Sunrise After Skyfall

The James Bond movie franchise had its 50th anniversary recently. Despite many themes of death in their titles, say, ‘You Only Live Twice’, ‘Live & Let Die’, ‘A View To A Kill’, ‘The Living Daylights’, License To Kill’, ‘Tomorrow Never Dies’, ‘Die Another Day’…  Bond never really dies. He bounces back to life after many near-death obstacles, in many manifestations, played by different actors. As ‘Skyfall’ puts it, he is ‘an examplar of British fortitude’?

Bond, in Skyfall, despite being seemingly betrayed by M, his espionage operations director, never blames her, as he agrees that is was a matter of possibly taking him down or endangering many other fellow spies’ lives when she had to order a close shot, that did strike him instead of the moving enemy target in a scuffle. Such is his ability to readily sacrifice.

As if with the Bodhisattva spirit, after healing in hiding, he is eager to be back in service, to seek and serve justice. As we know, Bond has had a string of lost loves in his dangerous career – but he strives on, moving on quickly after healing his broken heart. (Recall ‘Quantum of Solace’.) Okay, his romances are sometimes lusty, and his exploits are at times with a streak of vengefulness. Not a perfect Bodhisattva after all. Yet, generally heroic enough a character to endure in the Hollywood limelight!

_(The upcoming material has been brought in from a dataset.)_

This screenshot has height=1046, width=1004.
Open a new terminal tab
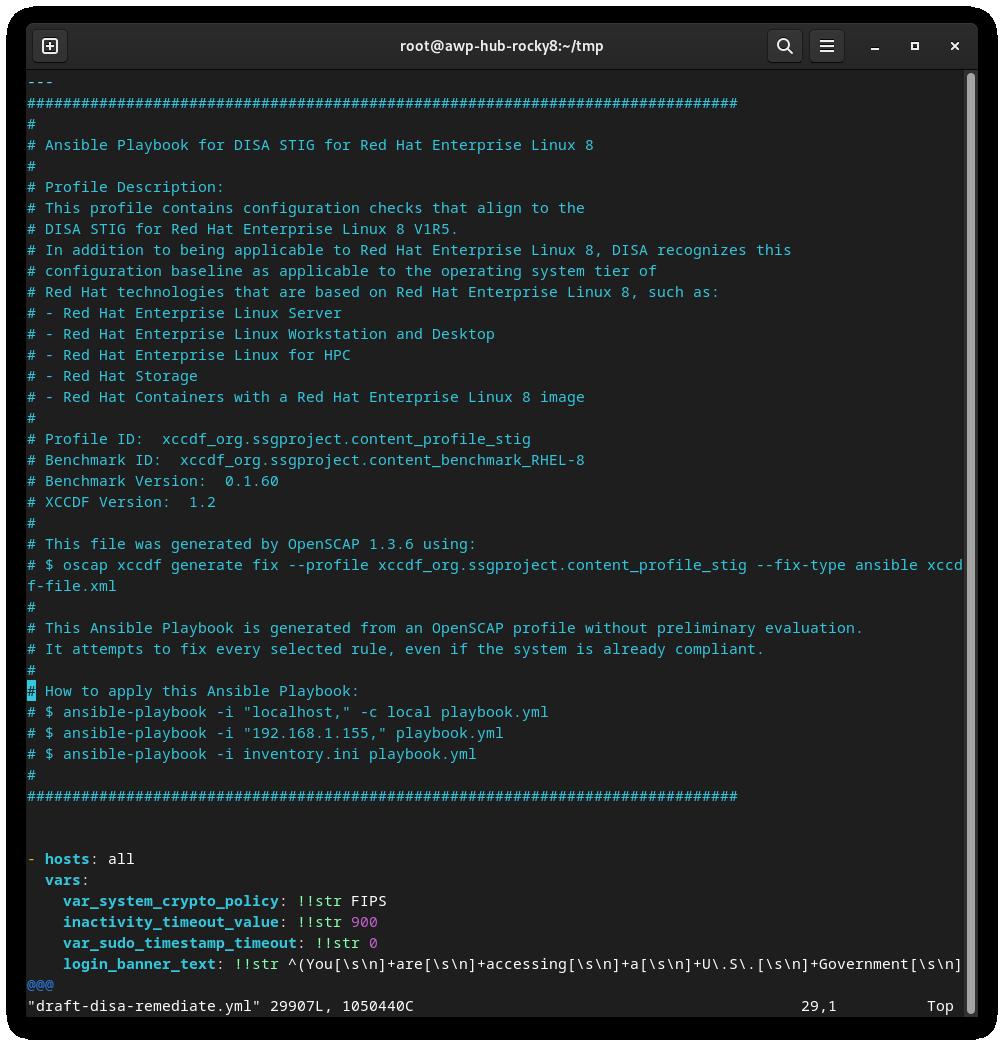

In Skyfall, there is an unnerving ‘speech’ by Raoul Silva, the enemy, when he held Bond captive – ‘One summer, we went for a visit and discovered the place had been infested with rats. They’d come on a fishing boat and gorged themselves on coconut. So how do you get rats off an island? Hmm? My grandmother showed me. We buried an oil drum and hinged the lid. Then we wired coconut to the lid as bait and the rats would come for the coconut and… they would fall into the drum. And after a month, you have trapped all the rats, but what do you do then? Throw the drum into the ocean? Burn it? No. You just leave it and they begin to get hungry. And one by one… [mimics rat munching sound] they start eating each other until there are only two left. The two survivors. And then what? Do you kill them? No. You take them and release them into the trees, but now they don’t eat coconut anymore. Now, they only eat rat. You have changed their nature. The two survivors. This is what she made us… You see, we are the last two rats. We can either eat each other… mmm… or eat everyone else.’ In a showdown scene, as Silva falls, Bond has the last word when he says, ‘Last rat standing.’

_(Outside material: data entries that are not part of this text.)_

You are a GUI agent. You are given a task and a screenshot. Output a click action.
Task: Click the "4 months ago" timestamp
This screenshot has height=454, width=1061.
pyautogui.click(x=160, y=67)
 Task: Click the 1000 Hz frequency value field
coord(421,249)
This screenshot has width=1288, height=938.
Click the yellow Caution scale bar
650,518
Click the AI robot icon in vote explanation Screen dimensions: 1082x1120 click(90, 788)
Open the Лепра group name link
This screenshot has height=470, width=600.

If rats can be conditioned to be viciously carnivorous of their own kind, they can be de-conditioned to regain their original nature too. Why must we imagine ourselves or others to be conditioned beyond hope of change? In the larger picture of things, our truly original nature is our Buddha-nature, the ability to actualise Buddhahood. All other defiled natures based on greed, hatred and delusion are transitory, unsubstantial. Will we see Bond evolve closer to his Buddha-nature in the next instalment of the franchise? We’ll see!

2 thoughts on “Sunrise After Skyfall

  1. Are the rats wrong to turn cannabalistic? I am not sure since they have no other way out to survive.

    1. Is it alright for humans to lose humanity just to survive? Or is it better to die humane and be reborn humane, than to die with the karma of losing the human rebirth?